To many, cryptocurrency remains the biggest threat to the traditional banking sector. This sentiment is borne out of the fact that crypto technology introduces a variety of functions that easily overrides the limitations of conventional financial systems. That said, the recent developments registered in the crypto space tells a different story. Crypto is fast becoming an important tool for banks looking to strengthen their grip on the global financial landscape. While this revelation completely contradicts the notion that brought crypto to the fore, it, however, helps us project the prospect of cryptocurrency in the coming years.

As such, this article will fixate on crypto’s budding status in the financial industry, and what it means to the average crypto enthusiast.

No Love Lost Between the Banking Industry and The Crypto Economy

In the early years of crypto’s short history, bitcoin came off as a laughable addition to the growing number of innovations that hoped to challenge the dominance of banks. Before this, inventors had suggested various ways to create virtual currencies, albeit with little or no success. Then came the mysterious whitepaper that introduced the workings of cryptocurrency and the first product to adopt its disruptive features – bitcoin.

Bitcoin offered way more than critics had originally anticipated, as it infused elements of autonomy that had no place in the existing banking industry. It also explored decentralization like never before by ensuring that central authorities had no say in the operations of the network. More impressive is the level of transparency this network avails with the help of blockchain and its immutable ledger. Likewise, encryption-powered cryptography adds to cryptocurrency’s efficacy as a secure medium of transaction.

Before long, people began to see the remarkable capabilities of bitcoin, and its protocol served as the blueprint, which helped cryptocurrency find its footings as a viable alternative to fiat currencies. All through this period, the banking sector stood by the sidelines, watching with disinterest, since history had always favored its dominance. However, bitcoin and the rest of the crypto market continued to record an upward trajectory that was enough to announce its disruptive nature to the global community.

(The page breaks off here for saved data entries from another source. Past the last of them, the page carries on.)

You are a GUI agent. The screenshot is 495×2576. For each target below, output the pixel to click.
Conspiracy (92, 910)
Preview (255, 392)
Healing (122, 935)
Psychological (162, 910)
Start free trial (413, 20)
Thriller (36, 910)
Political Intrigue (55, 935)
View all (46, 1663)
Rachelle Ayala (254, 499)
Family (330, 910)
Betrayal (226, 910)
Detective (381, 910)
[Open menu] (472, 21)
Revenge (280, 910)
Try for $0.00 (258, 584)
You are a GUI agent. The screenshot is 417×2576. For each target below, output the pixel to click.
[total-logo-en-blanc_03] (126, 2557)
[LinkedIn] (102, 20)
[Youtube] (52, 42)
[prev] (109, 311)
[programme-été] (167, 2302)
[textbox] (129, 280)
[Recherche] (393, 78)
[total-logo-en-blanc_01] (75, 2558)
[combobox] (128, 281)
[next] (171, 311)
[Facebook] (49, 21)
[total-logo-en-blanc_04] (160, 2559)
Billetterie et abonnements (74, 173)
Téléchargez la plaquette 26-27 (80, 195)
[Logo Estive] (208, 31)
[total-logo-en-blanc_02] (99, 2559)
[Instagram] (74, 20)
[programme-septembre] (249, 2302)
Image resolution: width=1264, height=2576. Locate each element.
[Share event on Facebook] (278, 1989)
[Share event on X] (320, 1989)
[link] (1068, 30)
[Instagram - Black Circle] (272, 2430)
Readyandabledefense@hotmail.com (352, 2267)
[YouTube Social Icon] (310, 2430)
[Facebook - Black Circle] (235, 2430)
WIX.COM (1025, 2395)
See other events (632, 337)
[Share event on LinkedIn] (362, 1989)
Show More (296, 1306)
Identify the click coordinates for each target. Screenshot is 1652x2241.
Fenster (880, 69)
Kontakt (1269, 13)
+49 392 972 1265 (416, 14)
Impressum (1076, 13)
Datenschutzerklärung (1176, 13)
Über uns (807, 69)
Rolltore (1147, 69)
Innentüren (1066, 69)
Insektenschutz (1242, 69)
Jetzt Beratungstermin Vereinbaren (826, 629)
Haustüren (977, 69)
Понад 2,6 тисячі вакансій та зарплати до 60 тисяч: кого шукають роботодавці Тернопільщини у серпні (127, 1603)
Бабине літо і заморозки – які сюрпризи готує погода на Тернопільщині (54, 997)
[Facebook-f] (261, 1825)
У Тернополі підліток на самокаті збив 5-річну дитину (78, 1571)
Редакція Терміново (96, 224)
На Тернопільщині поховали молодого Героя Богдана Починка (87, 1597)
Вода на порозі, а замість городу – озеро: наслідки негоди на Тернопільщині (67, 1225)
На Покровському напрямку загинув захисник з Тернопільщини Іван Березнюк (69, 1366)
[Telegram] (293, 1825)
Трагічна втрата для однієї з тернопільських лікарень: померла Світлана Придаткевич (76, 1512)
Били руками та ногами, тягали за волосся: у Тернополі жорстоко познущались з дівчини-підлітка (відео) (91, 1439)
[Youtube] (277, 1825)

And since the aftermath of the bull run in 2017, the crypto space has witnessed a steady wave of crypto products that had one or more centralized financial institutions backing them.

It is worth noting that many of the traditional banks flirting with crypto technology chose to focus on the blockchain, rather than encapsulate the entirety of the technology. Needless to say, this contributed to the blockchain frenzy in 2018 that has since lost its buzz in 2019. On the other hand, Institutions that had embraced crypto as a whole are coming to the fore. This development is enough to make the average crypto enthusiast excited about the prospect of cryptocurrency. Nonetheless, a closer look at the current trend reveals a trope contradicting the narrative that drove cryptocurrency’s emergence as a formidable alternative to traditional systems

Back then, crypto – or perhaps the entities driving its adoption – promised a future that would open up the financial landscape to startups that are concerned about the interest of their users. The well-crafted marketing propaganda explained how banks would eventually fall off the pinnacle of the financial service industry, to be replaced by more capable solutions that would thrive on the concept of decentralization. Make no mistake, decentralization was the major benefit of the financial market brewing within the crypto space.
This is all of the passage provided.